Study: Video gamers react to body images

? Feeling a little down on yourself? Think a video game will lift your spirits?

Just don’t go for games that feature exceptionally muscular men or very thin women, or your self-esteem could take a hit, according to a psychology professor at Kansas State University.

Richard Harris said his research indicates a mere 15 minutes of viewing extreme body types in video games can negatively affect players’ feelings about their own bodies.

“It was kind of sobering that it did have such a short-term effect,” Harris said.

Harris and graduate student Christopher Barlett organized two study groups of university students.

The men played “WWF Wrestlemania 2000,” a professional wrestling game that included enormous muscular specimens such as The Rock, Big Boss Man and The Undertaker.
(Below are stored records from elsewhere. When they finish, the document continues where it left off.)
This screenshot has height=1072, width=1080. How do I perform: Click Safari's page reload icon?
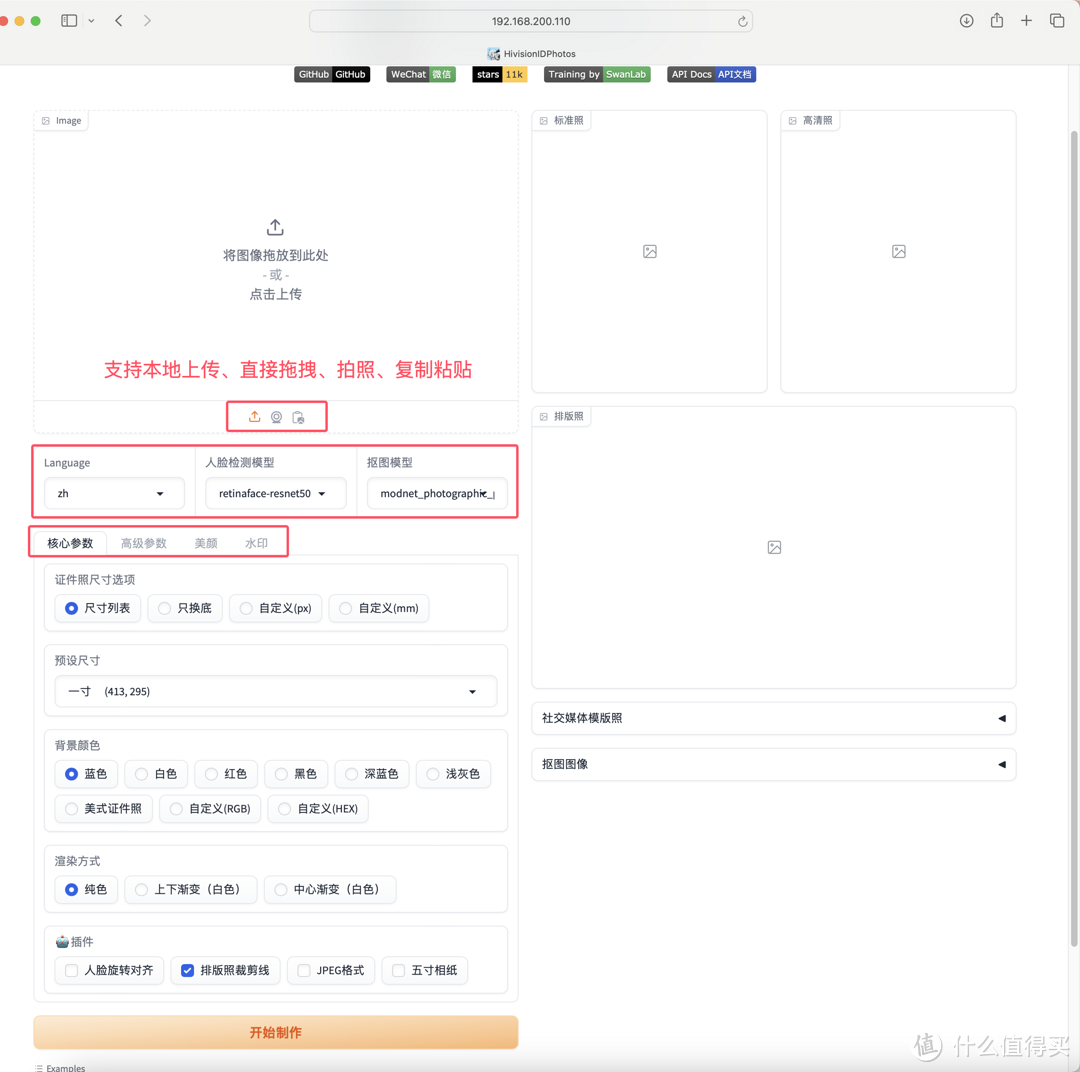[x=742, y=21]
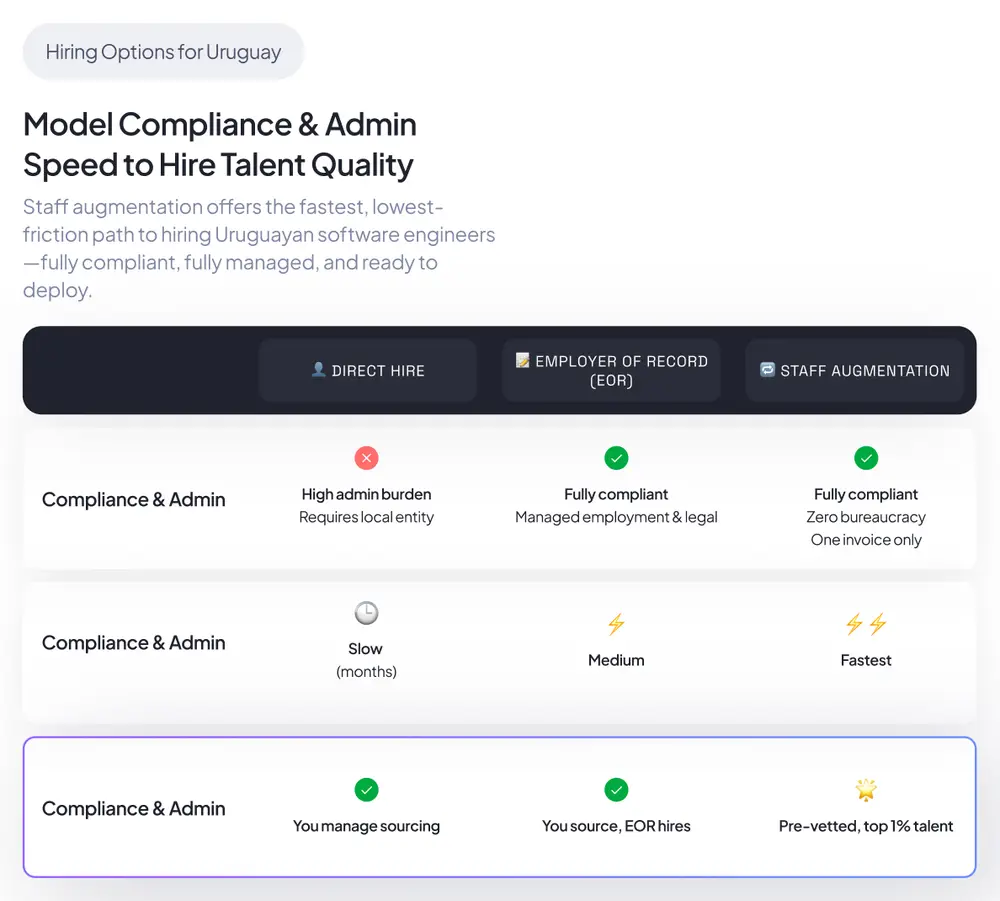Click the memo icon in the EOR tab

(x=522, y=360)
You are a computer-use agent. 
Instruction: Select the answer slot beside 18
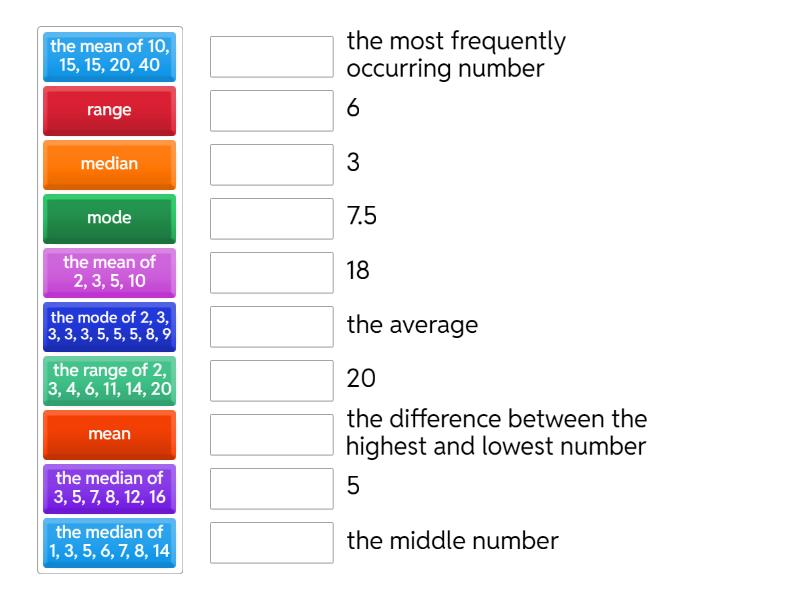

The second study group was made up of women who played a beach volleyball game.

Participants in the research were surveyed about their body image before playing the sports games and questioned after interacting with the games for 15 minutes.

Both male and female subjects viewed their own bodies more negatively after completing a cycle at the game control, Harris said. He said the immediacy of reaction by game players was disturbing because video games are such a powerful element of popular culture.

“I’m not saying that everyone with major body-image issues has them because of video games,” Harris said. “There may be other issues of concern with video games besides the well-known concern about violence.”

Previous research has raised questions about violence in video games inducing dangerous behavior in players. Other studies have examined the portrayal of women in television, movies and advertising.

In the Kansas State study, Harris said response to the video games reflected an emerging trend in the media toward idealized images of men.

“There’s been a lot of interest for a long time on the unrealistic supermodel image in advertising,” he said. “What isn’t as well known is that idealized masculine image is becoming so much more muscular and is just as unrealistic as the supermodel image.”

He said it would be as difficult for a man to make his body resemble that of a WWF wrestler as it would be for a woman to approach the body shape of Barbie.

There is no way for a man to mirror a superhero action figure without the use of steroids, he said.

“There’s some evidence of increasing numbers of body-image disorders in men, which used to be very rare,” Harris said.